## Aim of the exercise
Down to the final line, write out the data below exactly.

## Provided data

[Start of section]

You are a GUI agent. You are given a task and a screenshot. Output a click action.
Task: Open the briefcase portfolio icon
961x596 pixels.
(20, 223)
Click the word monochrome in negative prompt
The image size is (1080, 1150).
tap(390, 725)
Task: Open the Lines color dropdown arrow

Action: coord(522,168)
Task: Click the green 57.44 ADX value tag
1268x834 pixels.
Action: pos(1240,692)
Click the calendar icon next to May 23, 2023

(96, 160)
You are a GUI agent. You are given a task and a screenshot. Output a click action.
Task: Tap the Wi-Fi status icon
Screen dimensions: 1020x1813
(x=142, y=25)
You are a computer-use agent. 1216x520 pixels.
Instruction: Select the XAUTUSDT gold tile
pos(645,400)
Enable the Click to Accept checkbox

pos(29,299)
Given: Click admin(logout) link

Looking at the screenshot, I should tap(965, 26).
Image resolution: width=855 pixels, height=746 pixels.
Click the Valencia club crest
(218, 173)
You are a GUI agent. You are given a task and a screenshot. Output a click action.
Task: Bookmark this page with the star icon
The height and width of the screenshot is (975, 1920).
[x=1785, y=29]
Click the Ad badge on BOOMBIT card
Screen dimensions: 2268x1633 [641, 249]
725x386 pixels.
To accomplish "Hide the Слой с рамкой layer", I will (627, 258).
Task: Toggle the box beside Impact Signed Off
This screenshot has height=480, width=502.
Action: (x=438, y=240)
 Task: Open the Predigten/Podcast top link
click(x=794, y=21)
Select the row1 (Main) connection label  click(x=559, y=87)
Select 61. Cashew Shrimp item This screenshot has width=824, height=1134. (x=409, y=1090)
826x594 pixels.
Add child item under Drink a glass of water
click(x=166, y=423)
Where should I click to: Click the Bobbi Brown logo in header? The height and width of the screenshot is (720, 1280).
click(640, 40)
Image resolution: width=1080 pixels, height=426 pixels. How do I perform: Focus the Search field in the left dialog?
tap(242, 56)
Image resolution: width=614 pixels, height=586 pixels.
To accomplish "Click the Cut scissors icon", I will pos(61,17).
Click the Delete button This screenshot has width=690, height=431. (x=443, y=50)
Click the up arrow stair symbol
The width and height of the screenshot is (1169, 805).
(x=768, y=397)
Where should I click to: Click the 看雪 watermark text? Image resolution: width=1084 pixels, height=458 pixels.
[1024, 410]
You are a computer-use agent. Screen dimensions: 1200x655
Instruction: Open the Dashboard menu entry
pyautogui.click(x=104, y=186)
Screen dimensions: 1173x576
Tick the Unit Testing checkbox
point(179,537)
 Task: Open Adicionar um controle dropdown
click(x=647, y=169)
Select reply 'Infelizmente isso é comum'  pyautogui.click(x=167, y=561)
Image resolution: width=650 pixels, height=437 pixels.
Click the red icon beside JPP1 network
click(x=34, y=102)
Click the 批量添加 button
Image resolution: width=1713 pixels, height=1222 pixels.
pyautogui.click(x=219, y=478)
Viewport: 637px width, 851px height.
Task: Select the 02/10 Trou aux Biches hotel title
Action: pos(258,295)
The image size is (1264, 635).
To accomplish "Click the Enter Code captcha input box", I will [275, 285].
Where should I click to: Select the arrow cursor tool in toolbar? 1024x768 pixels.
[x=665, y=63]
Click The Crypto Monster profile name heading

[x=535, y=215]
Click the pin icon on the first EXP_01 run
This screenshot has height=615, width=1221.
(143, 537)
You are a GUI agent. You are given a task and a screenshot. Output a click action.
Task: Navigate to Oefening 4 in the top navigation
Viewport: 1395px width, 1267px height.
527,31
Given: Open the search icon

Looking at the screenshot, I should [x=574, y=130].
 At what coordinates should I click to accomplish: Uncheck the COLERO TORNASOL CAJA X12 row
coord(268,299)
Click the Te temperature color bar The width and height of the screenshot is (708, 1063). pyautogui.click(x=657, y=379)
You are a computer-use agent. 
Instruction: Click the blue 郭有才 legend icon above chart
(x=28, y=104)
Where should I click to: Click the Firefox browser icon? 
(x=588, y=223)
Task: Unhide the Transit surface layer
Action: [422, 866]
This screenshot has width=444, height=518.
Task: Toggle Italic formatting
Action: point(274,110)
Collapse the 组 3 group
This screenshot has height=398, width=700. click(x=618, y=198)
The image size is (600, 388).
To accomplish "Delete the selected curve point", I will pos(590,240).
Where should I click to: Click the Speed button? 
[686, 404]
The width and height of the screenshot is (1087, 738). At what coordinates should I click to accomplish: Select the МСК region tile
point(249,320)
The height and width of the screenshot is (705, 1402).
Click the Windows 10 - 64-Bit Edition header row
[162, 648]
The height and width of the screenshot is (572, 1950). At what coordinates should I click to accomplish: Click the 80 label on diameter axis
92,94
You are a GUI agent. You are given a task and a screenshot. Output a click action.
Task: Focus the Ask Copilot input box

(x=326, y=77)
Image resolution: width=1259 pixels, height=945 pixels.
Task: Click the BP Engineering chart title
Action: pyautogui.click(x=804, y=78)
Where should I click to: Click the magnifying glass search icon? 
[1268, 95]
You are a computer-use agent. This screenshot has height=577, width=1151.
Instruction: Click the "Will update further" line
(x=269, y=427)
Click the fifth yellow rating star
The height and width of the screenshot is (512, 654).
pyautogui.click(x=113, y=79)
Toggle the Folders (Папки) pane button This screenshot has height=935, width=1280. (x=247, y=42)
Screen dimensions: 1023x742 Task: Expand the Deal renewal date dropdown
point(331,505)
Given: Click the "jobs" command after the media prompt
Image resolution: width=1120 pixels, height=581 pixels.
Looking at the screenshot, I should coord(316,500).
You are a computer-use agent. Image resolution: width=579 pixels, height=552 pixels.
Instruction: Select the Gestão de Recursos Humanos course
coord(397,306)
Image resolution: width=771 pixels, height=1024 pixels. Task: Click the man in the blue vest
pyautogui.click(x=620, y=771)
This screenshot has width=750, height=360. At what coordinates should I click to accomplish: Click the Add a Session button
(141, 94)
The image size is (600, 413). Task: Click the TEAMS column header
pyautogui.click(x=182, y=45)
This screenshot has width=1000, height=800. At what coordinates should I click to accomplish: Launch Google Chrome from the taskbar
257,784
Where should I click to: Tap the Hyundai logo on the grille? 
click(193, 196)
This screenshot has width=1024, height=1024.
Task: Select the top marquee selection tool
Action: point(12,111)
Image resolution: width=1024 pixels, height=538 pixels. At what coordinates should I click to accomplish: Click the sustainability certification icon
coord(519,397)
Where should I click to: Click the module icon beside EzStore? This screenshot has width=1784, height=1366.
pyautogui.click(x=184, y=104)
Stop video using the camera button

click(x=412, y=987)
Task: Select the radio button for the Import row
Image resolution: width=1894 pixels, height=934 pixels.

[End of section]

## Solution for this task
You are a GUI agent. You are given a task and a screenshot. Output a click action.
Task: Open the briefcase portfolio icon
961x596 pixels.
(20, 223)
Click the word monochrome in negative prompt
The image size is (1080, 1150).
tap(390, 725)
Task: Open the Lines color dropdown arrow

Action: coord(522,168)
Task: Click the green 57.44 ADX value tag
1268x834 pixels.
Action: pos(1240,692)
Click the calendar icon next to May 23, 2023

(96, 160)
You are a GUI agent. You are given a task and a screenshot. Output a click action.
Task: Tap the Wi-Fi status icon
Screen dimensions: 1020x1813
(x=142, y=25)
You are a computer-use agent. 1216x520 pixels.
Instruction: Select the XAUTUSDT gold tile
pos(645,400)
Enable the Click to Accept checkbox

pos(29,299)
Given: Click admin(logout) link

Looking at the screenshot, I should tap(965, 26).
Image resolution: width=855 pixels, height=746 pixels.
Click the Valencia club crest
(218, 173)
You are a GUI agent. You are given a task and a screenshot. Output a click action.
Task: Bookmark this page with the star icon
The height and width of the screenshot is (975, 1920).
[x=1785, y=29]
Click the Ad badge on BOOMBIT card
Screen dimensions: 2268x1633 [641, 249]
725x386 pixels.
To accomplish "Hide the Слой с рамкой layer", I will (627, 258).
Task: Toggle the box beside Impact Signed Off
This screenshot has height=480, width=502.
Action: (x=438, y=240)
 Task: Open the Predigten/Podcast top link
click(x=794, y=21)
Select the row1 (Main) connection label  click(x=559, y=87)
Select 61. Cashew Shrimp item This screenshot has width=824, height=1134. (x=409, y=1090)
826x594 pixels.
Add child item under Drink a glass of water
click(x=166, y=423)
Where should I click to: Click the Bobbi Brown logo in header? The height and width of the screenshot is (720, 1280).
click(640, 40)
Image resolution: width=1080 pixels, height=426 pixels. How do I perform: Focus the Search field in the left dialog?
tap(242, 56)
Image resolution: width=614 pixels, height=586 pixels.
To accomplish "Click the Cut scissors icon", I will pos(61,17).
Click the Delete button This screenshot has width=690, height=431. (x=443, y=50)
Click the up arrow stair symbol
The width and height of the screenshot is (1169, 805).
(x=768, y=397)
Where should I click to: Click the 看雪 watermark text? Image resolution: width=1084 pixels, height=458 pixels.
[1024, 410]
You are a computer-use agent. Screen dimensions: 1200x655
Instruction: Open the Dashboard menu entry
pyautogui.click(x=104, y=186)
Screen dimensions: 1173x576
Tick the Unit Testing checkbox
point(179,537)
 Task: Open Adicionar um controle dropdown
click(x=647, y=169)
Select reply 'Infelizmente isso é comum'  pyautogui.click(x=167, y=561)
Image resolution: width=650 pixels, height=437 pixels.
Click the red icon beside JPP1 network
click(x=34, y=102)
Click the 批量添加 button
Image resolution: width=1713 pixels, height=1222 pixels.
pyautogui.click(x=219, y=478)
Viewport: 637px width, 851px height.
Task: Select the 02/10 Trou aux Biches hotel title
Action: pos(258,295)
The image size is (1264, 635).
To accomplish "Click the Enter Code captcha input box", I will [275, 285].
Where should I click to: Select the arrow cursor tool in toolbar? 1024x768 pixels.
[x=665, y=63]
Click The Crypto Monster profile name heading

[x=535, y=215]
Click the pin icon on the first EXP_01 run
This screenshot has height=615, width=1221.
(143, 537)
You are a GUI agent. You are given a task and a screenshot. Output a click action.
Task: Navigate to Oefening 4 in the top navigation
Viewport: 1395px width, 1267px height.
527,31
Given: Open the search icon

Looking at the screenshot, I should [x=574, y=130].
 At what coordinates should I click to accomplish: Uncheck the COLERO TORNASOL CAJA X12 row
coord(268,299)
Click the Te temperature color bar The width and height of the screenshot is (708, 1063). pyautogui.click(x=657, y=379)
You are a computer-use agent. 
Instruction: Click the blue 郭有才 legend icon above chart
(x=28, y=104)
Where should I click to: Click the Firefox browser icon? 
(x=588, y=223)
Task: Unhide the Transit surface layer
Action: [422, 866]
This screenshot has width=444, height=518.
Task: Toggle Italic formatting
Action: point(274,110)
Collapse the 组 3 group
This screenshot has height=398, width=700. click(x=618, y=198)
The image size is (600, 388).
To accomplish "Delete the selected curve point", I will pos(590,240).
Where should I click to: Click the Speed button? 
[686, 404]
The width and height of the screenshot is (1087, 738). At what coordinates should I click to accomplish: Select the МСК region tile
point(249,320)
The height and width of the screenshot is (705, 1402).
Click the Windows 10 - 64-Bit Edition header row
[162, 648]
The height and width of the screenshot is (572, 1950). At what coordinates should I click to accomplish: Click the 80 label on diameter axis
92,94
You are a GUI agent. You are given a task and a screenshot. Output a click action.
Task: Focus the Ask Copilot input box

(x=326, y=77)
Image resolution: width=1259 pixels, height=945 pixels.
Task: Click the BP Engineering chart title
Action: pyautogui.click(x=804, y=78)
Where should I click to: Click the magnifying glass search icon? 
[1268, 95]
You are a computer-use agent. This screenshot has height=577, width=1151.
Instruction: Click the "Will update further" line
(x=269, y=427)
Click the fifth yellow rating star
The height and width of the screenshot is (512, 654).
pyautogui.click(x=113, y=79)
Toggle the Folders (Папки) pane button This screenshot has height=935, width=1280. (x=247, y=42)
Screen dimensions: 1023x742 Task: Expand the Deal renewal date dropdown
point(331,505)
Given: Click the "jobs" command after the media prompt
Image resolution: width=1120 pixels, height=581 pixels.
Looking at the screenshot, I should coord(316,500).
You are a computer-use agent. Image resolution: width=579 pixels, height=552 pixels.
Instruction: Select the Gestão de Recursos Humanos course
coord(397,306)
Image resolution: width=771 pixels, height=1024 pixels. Task: Click the man in the blue vest
pyautogui.click(x=620, y=771)
This screenshot has width=750, height=360. At what coordinates should I click to accomplish: Click the Add a Session button
(141, 94)
The image size is (600, 413). Task: Click the TEAMS column header
pyautogui.click(x=182, y=45)
This screenshot has width=1000, height=800. At what coordinates should I click to accomplish: Launch Google Chrome from the taskbar
257,784
Where should I click to: Tap the Hyundai logo on the grille? 
click(193, 196)
This screenshot has width=1024, height=1024.
Task: Select the top marquee selection tool
Action: point(12,111)
Image resolution: width=1024 pixels, height=538 pixels. At what coordinates should I click to accomplish: Click the sustainability certification icon
coord(519,397)
Where should I click to: Click the module icon beside EzStore? This screenshot has width=1784, height=1366.
pyautogui.click(x=184, y=104)
Stop video using the camera button

click(x=412, y=987)
Task: Select the radio button for the Import row
Image resolution: width=1894 pixels, height=934 pixels.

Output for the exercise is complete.